● Description of the task: How many lines of the material below contain the string "Expand"? Answer with the number and nothing else.

● Data under study:
---+---
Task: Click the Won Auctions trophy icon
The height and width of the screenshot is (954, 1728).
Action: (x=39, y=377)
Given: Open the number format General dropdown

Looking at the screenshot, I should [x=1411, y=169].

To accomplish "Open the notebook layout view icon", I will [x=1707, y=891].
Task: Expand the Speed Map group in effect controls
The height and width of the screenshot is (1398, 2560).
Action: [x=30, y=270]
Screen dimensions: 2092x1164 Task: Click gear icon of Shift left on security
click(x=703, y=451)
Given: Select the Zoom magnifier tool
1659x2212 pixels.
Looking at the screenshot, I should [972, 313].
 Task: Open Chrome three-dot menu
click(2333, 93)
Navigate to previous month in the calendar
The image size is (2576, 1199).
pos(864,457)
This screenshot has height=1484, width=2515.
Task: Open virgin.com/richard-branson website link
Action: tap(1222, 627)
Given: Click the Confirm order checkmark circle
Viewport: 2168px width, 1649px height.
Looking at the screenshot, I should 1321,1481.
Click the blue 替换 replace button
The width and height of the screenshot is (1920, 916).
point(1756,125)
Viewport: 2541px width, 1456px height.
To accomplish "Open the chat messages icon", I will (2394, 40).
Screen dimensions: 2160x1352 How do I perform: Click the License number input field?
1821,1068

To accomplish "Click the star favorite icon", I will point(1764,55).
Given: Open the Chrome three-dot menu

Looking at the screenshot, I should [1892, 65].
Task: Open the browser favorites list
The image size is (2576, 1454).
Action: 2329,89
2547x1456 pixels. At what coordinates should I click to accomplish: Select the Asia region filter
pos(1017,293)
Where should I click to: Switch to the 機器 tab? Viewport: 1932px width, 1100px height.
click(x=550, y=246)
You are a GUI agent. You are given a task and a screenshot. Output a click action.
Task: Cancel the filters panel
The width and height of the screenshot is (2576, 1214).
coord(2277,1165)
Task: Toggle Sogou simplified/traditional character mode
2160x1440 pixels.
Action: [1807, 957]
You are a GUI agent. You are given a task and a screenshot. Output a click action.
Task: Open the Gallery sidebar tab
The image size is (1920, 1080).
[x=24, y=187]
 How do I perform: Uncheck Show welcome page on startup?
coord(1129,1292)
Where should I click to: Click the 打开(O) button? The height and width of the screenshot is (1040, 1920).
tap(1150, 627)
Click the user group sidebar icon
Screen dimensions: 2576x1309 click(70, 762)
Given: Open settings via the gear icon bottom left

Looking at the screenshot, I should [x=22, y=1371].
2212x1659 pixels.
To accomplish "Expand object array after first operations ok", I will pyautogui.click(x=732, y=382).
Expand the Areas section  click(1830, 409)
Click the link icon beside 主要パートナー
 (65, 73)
---+---
● Output of the task: 3